Hi all,
I've been a lurker for a while and frequently use the forums to help with improve my photography and make purchase decisions. For instance, based on what I've read here, and knowing my own preferences and budget, I decided to purchase an RB67 ProSD. It arrived today and it is a thing of beauty. I am so excited to get shooting with it.
I put together the kit from a couple of different sources and it includes the SD body, 50mm C lens, WLF, and a 6x8 back. However, it didn't come with a focusing screen! Choosing a focusing screen is no easy task when I really have no experience with this type of composing, but I purposefully chose a camera with a WLF to give me a break from the world of viewfinders. I am looking for suggestions for the type of focusing screen to buy, and I am sure the type of photography matters. so here is a breakdown of what and how I plan to shoot.
Yes I will:
Shoot landscapes in color (Velvia, Ektar, and Portra VC) and black and white (TMax 400).
Shoot architectural scenes.
Often shoot in low light with very long exposures.
I frequently use filters and grads now (35mm RF and SLR) and anticipate doing so in the future.

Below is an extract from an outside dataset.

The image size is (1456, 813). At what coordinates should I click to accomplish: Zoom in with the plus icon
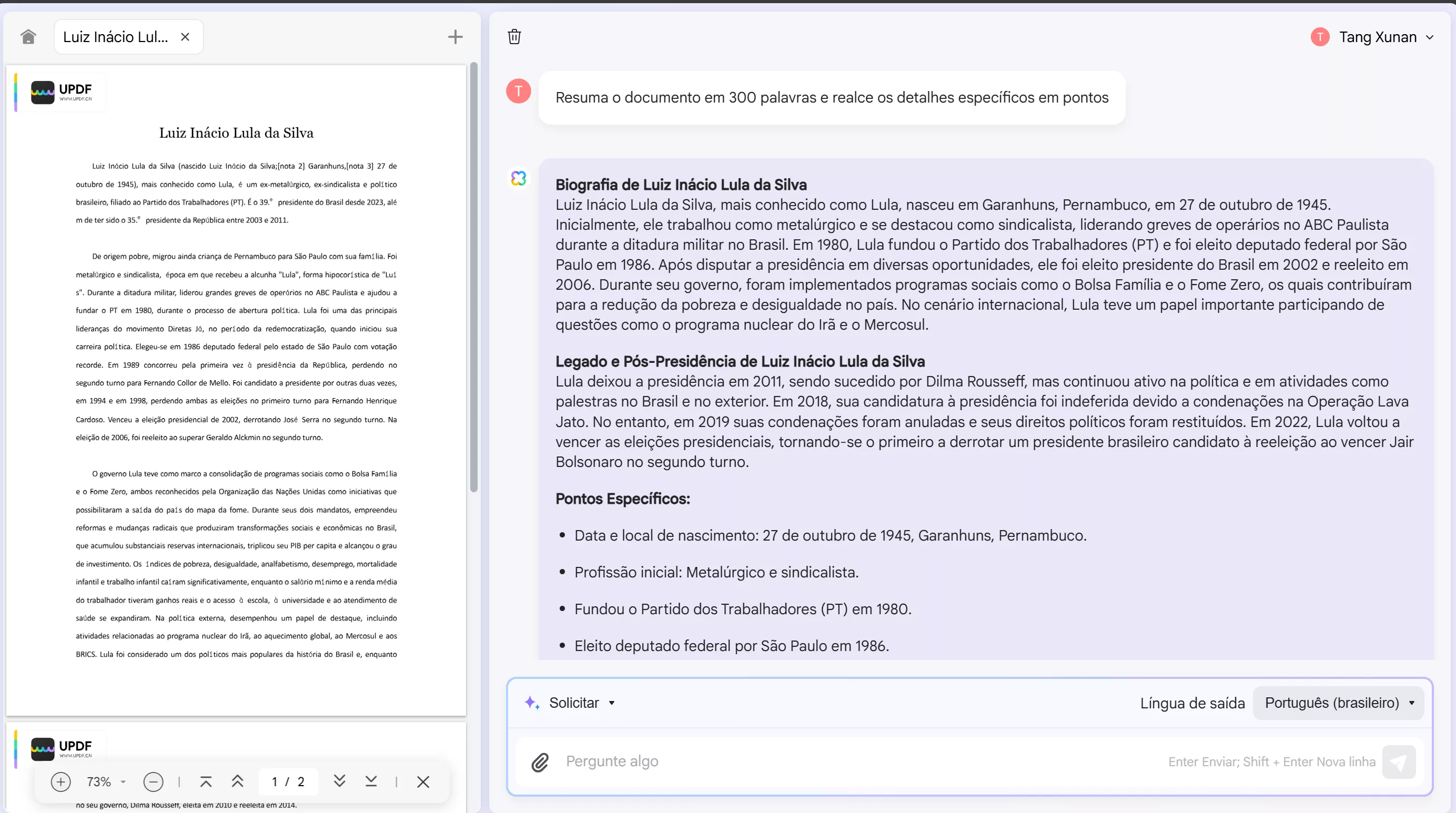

Desire to get the maximum sharpness and DoF possible with the 50mm.
No I won't:
Work in a studio.
Shoot portraits of people or animals.
Do macro.
Do candids or street photography.
While I have pretty good knowledge overall of photography, I really am a newbie to the WLF format. For instance, how can a focusing screen for this setup have a rangefinder spot? Is this just a term for a spot that looks like a rangefinder spot?
I'd love to say money is no object, but one of the reasons I chose the RB was because it was one of the least expensive ways to get world class results in 6x7 format. (yes I know I could get a Fuji RF, but I wanted something different to try).
Thanks in advance for the advice
Chris
The plain screen works fine for most types of photography. My personal preference though, is for the horizontal split-image type. Not even the 360mm lens causes it to 'black-out'.
I will shoot a fair amount of architectural stuff, but not for clients and not traditional. More abstract angles and detail shots, so I don't know if a grid would be something I'd like. I think subconsciously I'd be drawn to follow all the compositional "rules" and I hope I'm at the point where I can try to start breaking those rules..
I do like the idea of the matte screen if I'm understanding it will give me a WYSISYG situation. Do you compose and focus wide open, and then stop down for the shutter release? Is the little pop up magnifier in place of a loop?
Chris
I have the Pro-SD body but only the oldest version of the WLF - the magnifier swings up but the top remains open around it - it does not become light tight. I have often wondered if it would be worth getting the newer version of the WLF which does become light tight. Has anyone else switched and found a difference? Or would it perhaps be even better to go with the chimney finder? I assume the chimney finder is not collapsible, so what do you do with the camera when you put it in a bag, in order to protect the ground glass?